> Document excerpt:
+++++
COPY --from=build /app/lib/ /app

### Server, Server only
FROM base AS server

COPY --from=build /app/full /app

WORKDIR /app

HEALTHCHECK CMD [ "curl", "-f", "http://localhost:8080/" ]

ENTRYPOINT [ "/app/whisper-server" ]

May 14 '25 09:05 Tharit

Thanks for the docker file information. I've given it a try and I'm able to run it and I can't reproduce the error (I was not expecting to as I don't have the hardware).

Could run the following and see if it produces a similar error as the one from ggml:

cat > test_cublas.cu << 'EOF'
#include <cublas_v2.h>
#include <cuda_runtime.h>
#include <stdio.h>

int main() {
    cublasHandle_t handle;
    cublasStatus_t status = cublasCreate(&handle);
    printf("cublasCreate status: %d\n", status);
    if (status == CUBLAS_STATUS_SUCCESS) {
        printf("CUBLAS initialized successfully\n");
        cublasDestroy(handle);
    }
    return 0;
}
EOF
$ nvcc test_cublas.cu -lcublas -o test_cublas
$ ./test_cublas

May 14 '25 13:05 danbev

@danbev Thanks, this helped me to finally find the solution!!
+++++
> Task 1: In the cuBLAS troubleshooting thread, why did the poster who tried the Docker file not expect to reproduce the error? Answer in one to three sentences.
> Task 2: Continue the cuBLAS troubleshooting thread from the point where it stops.
The data isn't needed for any of this.

> Information shown:
+++++
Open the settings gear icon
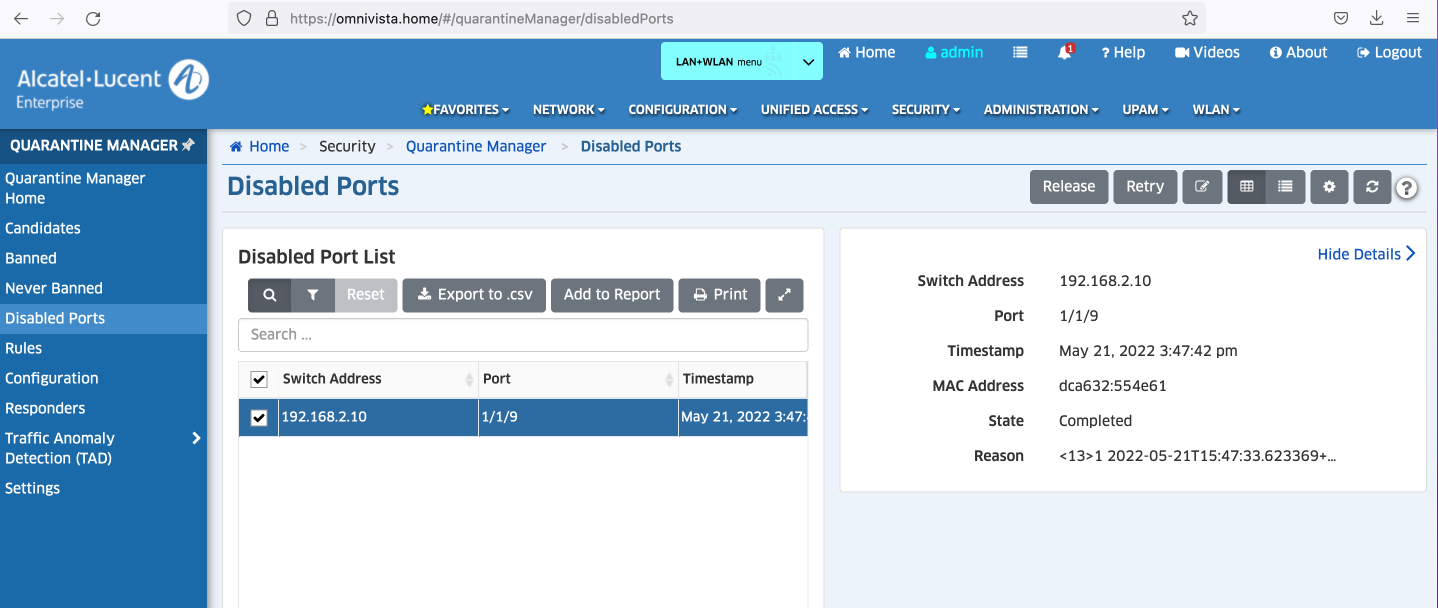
+++++
> Response 1: The poster did not expect to reproduce the error because they don't have the hardware.

> Response 2:
I tried your code snippet, and in fact it did work outside of the container, but not inside.. same error as with whisper.cpp (allocation failed, code 3). So obviously there is some issue with the container..

With this new insight, I quickly realized that apparently on jetson devices the "nvidia/cuda" base images do not fully work.. cuda apparently works, and that's "enough" to run llama.cpp, but cublas does not, and apparently neither does cudnn.

Solution: Use the nvcr.io/nvidia/l4t-jetpack base images (https://catalog.ngc.nvidia.com/orgs/nvidia/containers/l4t-jetpack) on jetson, depending on the L4T version flashed, e.g. jetpack 6.1 is 36.4.0

It might be worth putting that in the docs and/or the docker file somewhere to save others from falling into this trap..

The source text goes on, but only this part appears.